===== Record extracts =====
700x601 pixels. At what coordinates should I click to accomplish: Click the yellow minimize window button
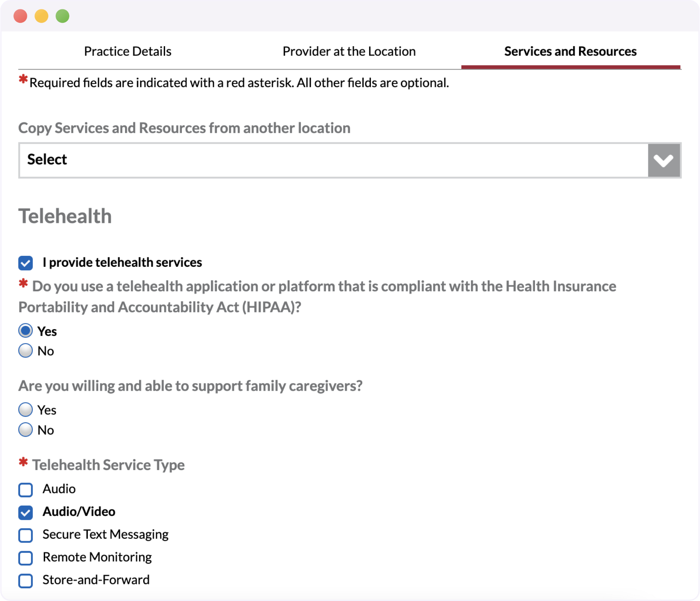[41, 16]
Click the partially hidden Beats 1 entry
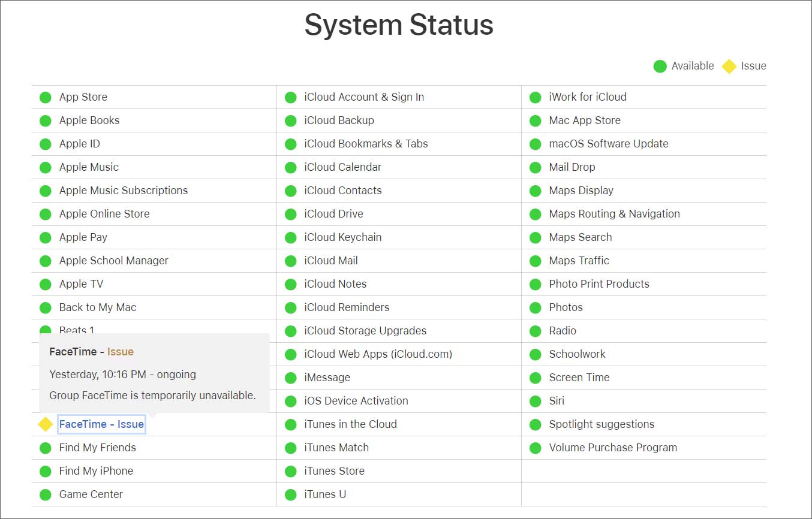Viewport: 812px width, 519px height. tap(77, 329)
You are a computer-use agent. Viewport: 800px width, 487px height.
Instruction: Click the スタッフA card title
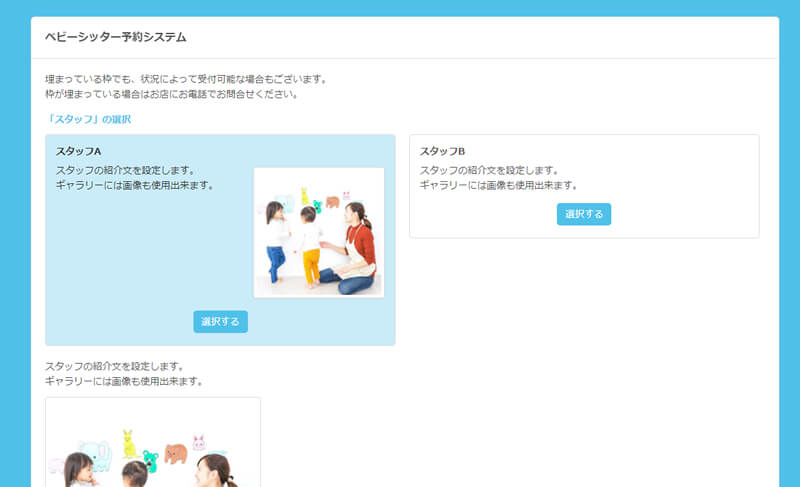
=====
Retype every entry above word for word, leaving out the pictures.

» Response to the task:
700x601 pixels. At what coordinates should I click to accomplish: Click the yellow minimize window button
[41, 16]
Click the partially hidden Beats 1 entry
Viewport: 812px width, 519px height. tap(77, 329)
You are a computer-use agent. Viewport: 800px width, 487px height.
Instruction: Click the スタッフA card title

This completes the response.